**BRIEF**
Pull out each line of the records holding the string "أمريكا".

**DATA RECORDS**
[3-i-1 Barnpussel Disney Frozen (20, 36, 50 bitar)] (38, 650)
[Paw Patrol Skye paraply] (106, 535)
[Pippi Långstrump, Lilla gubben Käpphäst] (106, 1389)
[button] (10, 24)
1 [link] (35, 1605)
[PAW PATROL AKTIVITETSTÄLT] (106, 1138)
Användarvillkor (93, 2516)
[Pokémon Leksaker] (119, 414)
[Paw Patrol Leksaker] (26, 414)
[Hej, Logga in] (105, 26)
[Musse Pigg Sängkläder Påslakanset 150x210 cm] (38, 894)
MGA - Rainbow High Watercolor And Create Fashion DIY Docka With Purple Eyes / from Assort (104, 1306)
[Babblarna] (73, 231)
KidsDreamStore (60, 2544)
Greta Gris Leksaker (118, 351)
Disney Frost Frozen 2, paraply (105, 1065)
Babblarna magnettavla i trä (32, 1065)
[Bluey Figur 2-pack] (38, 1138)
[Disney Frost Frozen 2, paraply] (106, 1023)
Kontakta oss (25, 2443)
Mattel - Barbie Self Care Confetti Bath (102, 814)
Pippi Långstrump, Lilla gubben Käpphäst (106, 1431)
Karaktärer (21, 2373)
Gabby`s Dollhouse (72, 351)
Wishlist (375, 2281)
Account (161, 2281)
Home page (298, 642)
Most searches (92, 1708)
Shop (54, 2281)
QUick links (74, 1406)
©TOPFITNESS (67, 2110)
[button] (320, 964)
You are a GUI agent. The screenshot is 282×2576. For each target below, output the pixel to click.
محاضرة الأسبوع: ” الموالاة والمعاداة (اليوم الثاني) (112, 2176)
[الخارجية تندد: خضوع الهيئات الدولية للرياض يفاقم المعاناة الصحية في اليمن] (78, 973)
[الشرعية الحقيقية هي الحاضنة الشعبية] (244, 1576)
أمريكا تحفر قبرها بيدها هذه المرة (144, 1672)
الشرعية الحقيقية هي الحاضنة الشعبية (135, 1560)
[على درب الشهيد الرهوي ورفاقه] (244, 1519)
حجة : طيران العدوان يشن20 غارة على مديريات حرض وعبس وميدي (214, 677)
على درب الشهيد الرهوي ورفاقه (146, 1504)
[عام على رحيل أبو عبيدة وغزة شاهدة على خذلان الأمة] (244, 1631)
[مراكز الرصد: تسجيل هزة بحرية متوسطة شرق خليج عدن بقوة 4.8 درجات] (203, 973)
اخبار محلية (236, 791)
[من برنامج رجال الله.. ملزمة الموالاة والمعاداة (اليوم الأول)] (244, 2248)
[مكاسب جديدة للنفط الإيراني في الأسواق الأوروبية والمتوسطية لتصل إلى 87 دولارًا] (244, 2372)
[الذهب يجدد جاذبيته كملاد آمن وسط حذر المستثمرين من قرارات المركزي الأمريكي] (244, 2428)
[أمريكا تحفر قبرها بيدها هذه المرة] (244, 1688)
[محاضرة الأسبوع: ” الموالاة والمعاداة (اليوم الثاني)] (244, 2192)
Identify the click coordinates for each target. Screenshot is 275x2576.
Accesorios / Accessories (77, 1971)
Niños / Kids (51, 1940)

**RESULT FOR THIS EXERCISE**
أمريكا تحفر قبرها بيدها هذه المرة (144, 1672)
[أمريكا تحفر قبرها بيدها هذه المرة] (244, 1688)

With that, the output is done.